* begin *

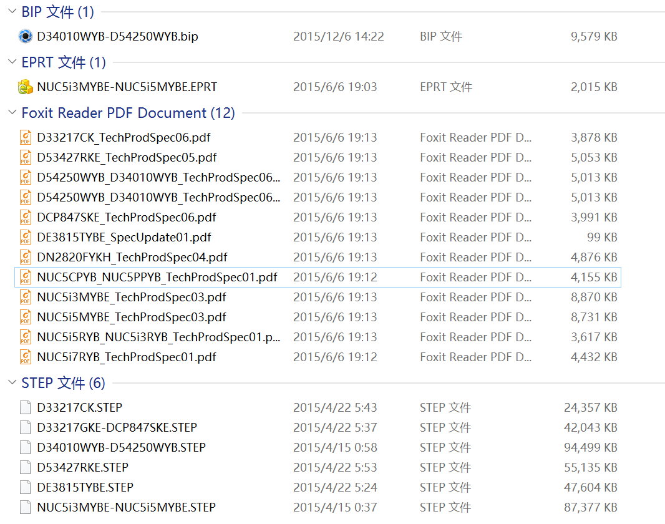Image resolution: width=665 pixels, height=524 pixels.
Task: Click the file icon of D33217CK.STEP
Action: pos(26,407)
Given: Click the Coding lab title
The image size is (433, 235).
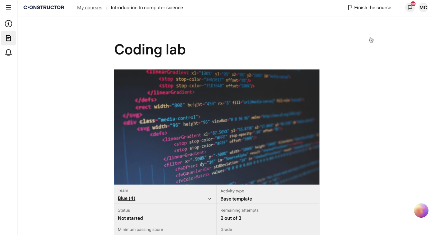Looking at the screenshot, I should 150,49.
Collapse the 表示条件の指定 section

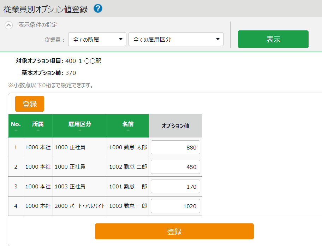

* end *

» TASK TO COMPLETE
Transcribe all of the material above line for line and word for word, leaving out the pictures.

» SOLUTION TO THIS PROBLEM
Image resolution: width=665 pixels, height=524 pixels.
Task: Click the file icon of D33217CK.STEP
Action: pos(26,407)
Given: Click the Coding lab title
The image size is (433, 235).
Looking at the screenshot, I should 150,49.
Collapse the 表示条件の指定 section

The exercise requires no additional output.